Given data:

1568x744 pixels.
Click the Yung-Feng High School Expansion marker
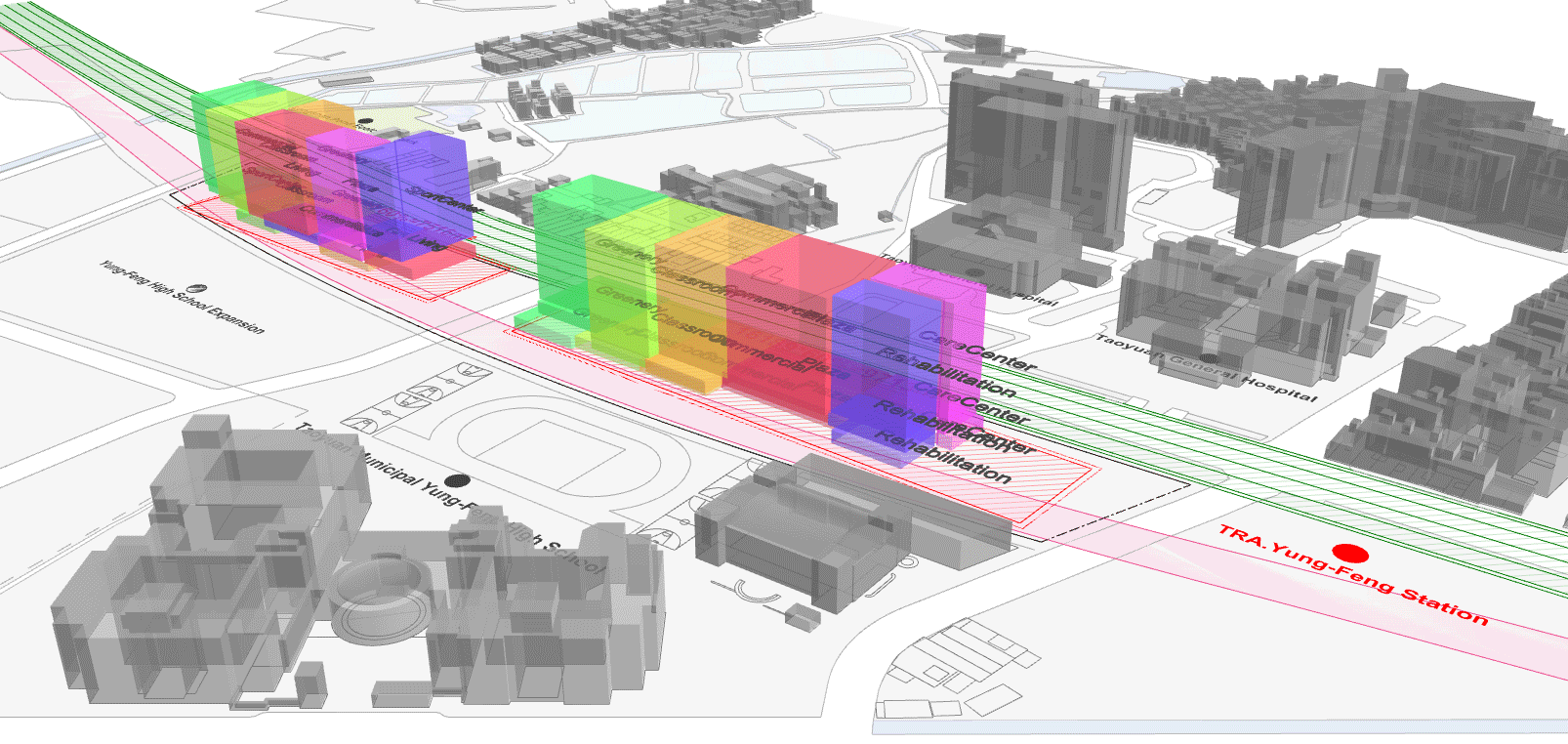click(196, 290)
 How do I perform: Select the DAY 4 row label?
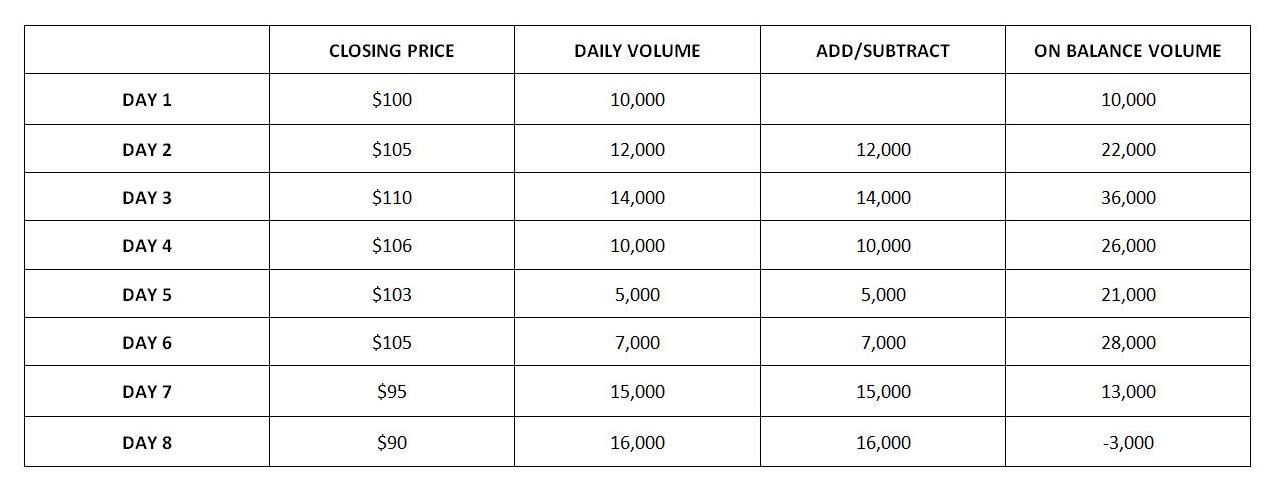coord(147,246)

Exercise: Leaving pictures aside, give again word for word each line from the one with "Click the Yung-Feng" to the final line of the entries.

Result of the task:
Click the Yung-Feng High School Expansion marker
click(196, 290)
 How do I perform: Select the DAY 4 row label?
coord(147,246)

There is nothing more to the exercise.